Paolo Petralia: «Umanizzare le cure per rafforzare l’alleanza terapeutica»
di Matteo ScolariUna nuova guida per uno dei pilastri della sanità veneta. Paolo Petralia, nominato direttore generale dell’Azienda Ospedaliera Universitaria Integrata di Verona, arriva in riva all’Adige dopo la nomina del Presidente della Regione del Veneto Alberto Stefani e dopo importanti esperienze manageriali nella sanità italiana, tra cui la direzione del Gaslini di Genova. Nelle sue prime dichiarazioni pubbliche ha posto subito l’accento su un concetto chiave: l’umanizzazione delle cure.
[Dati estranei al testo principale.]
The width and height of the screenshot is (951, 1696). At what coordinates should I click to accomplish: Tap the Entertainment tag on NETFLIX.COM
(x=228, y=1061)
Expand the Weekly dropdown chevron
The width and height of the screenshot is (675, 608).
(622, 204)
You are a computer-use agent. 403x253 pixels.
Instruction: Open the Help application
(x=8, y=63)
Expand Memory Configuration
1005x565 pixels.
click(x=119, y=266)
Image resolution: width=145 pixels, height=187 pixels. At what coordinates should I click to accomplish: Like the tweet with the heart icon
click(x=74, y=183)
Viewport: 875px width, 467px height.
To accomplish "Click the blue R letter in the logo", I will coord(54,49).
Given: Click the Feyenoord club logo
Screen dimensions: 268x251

Un approccio che non riguarda soltanto l’aspetto clinico, ma anche la qualità delle relazioni tra operatori sanitari e pazienti, elemento fondamentale per costruire una vera alleanza terapeutica.
Direttore, qual è il significato dell’umanizzazione delle cure, concetto che ha voluto sottolineare fin dal suo arrivo a Verona?
Certamente è un grande piacere ed è anche un grande onore essere a Verona, in un’azienda prestigiosa che vanta una lunga tradizione e grandi eccellenze. Il nostro compito è riuscire a tradurre questo patrimonio non solo in prestazioni sanitarie di altissimo livello, ma anche in relazioni interpersonali di qualità. Il percorso di cura, infatti, comincia prima ancora della terapia vera e propria: parte dal prendersi cura gli uni degli altri. Questo significa umanizzare non soltanto i percorsi diagnostici, terapeutici e riabilitativi, ma tutte le relazioni che si sviluppano all’interno dell’ospedale. È un elemento che può rafforzare ulteriormente il valore che i nostri professionisti esprimono ogni giorno per i cittadini e allo stesso tempo contribuisce alla loro crescita personale. Per lavorare bene c’è bisogno di motivazione, di senso di appartenenza e di un clima positivo. L’umanizzazione delle cure è quindi qualcosa di molto concreto: una sorta di energia che aiuta tutta la macchina sanitaria a funzionare meglio.
Lei ha parlato anche di armonizzazione delle relazioni tra pazienti e operatori sanitari. Quanto è centrale questo aspetto?
È un elemento fondamentale. Oggi parliamo sempre più spesso di alleanza terapeutica, perché il rapporto tra paziente e operatore sanitario non è soltanto tecnico o clinico: è un dialogo tra persone. All’interno di questa relazione continua si costruisce un percorso di cura condiviso, nel quale la comunicazione svolge un ruolo determinante. Non si tratta solo di spiegare una diagnosi o una terapia, ma di creare una relazione di fiducia che accompagni il paziente durante tutto il percorso assistenziale. Naturalmente questo si basa su solide competenze scientifiche, cliniche e organizzative, che rappresentano i prerequisiti fondamentali. Tuttavia, queste competenze possono esprimere tutto il loro valore solo se integrate con una forte dimensione relazionale. È proprio questo approccio che permette di ottenere risultati migliori per il paziente e per l’intero sistema sanitario.
Arriva da esperienze importanti, come quella al Gaslini di Genova. Con quale spirito affronta questa nuova sfida a Verona?
Con grande entusiasmo, passione e senso di responsabilità. Fin dal primo momento mi sono sentito accolto molto bene e questo è un elemento importante per iniziare un nuovo percorso. Verona è una città splendida e l’Azienda Ospedaliera Universitaria rappresenta una realtà di altissimo livello, sia dal punto di vista clinico che scientifico. Ho avuto modo di percepire subito la qualità dei professionisti che vi lavorano e il forte legame con l’Università, che rappresenta un valore aggiunto straordinario per la ricerca e la formazione. Il mio obiettivo è mettere a disposizione tutta la mia esperienza e lavorare in collaborazione con le istituzioni, con i professionisti e con il territorio. Solo attraverso una sinergia ampia e condivisa possiamo continuare a rafforzare il ruolo di Verona come punto di riferimento della sanità non solo veneta, ma anche nazionale.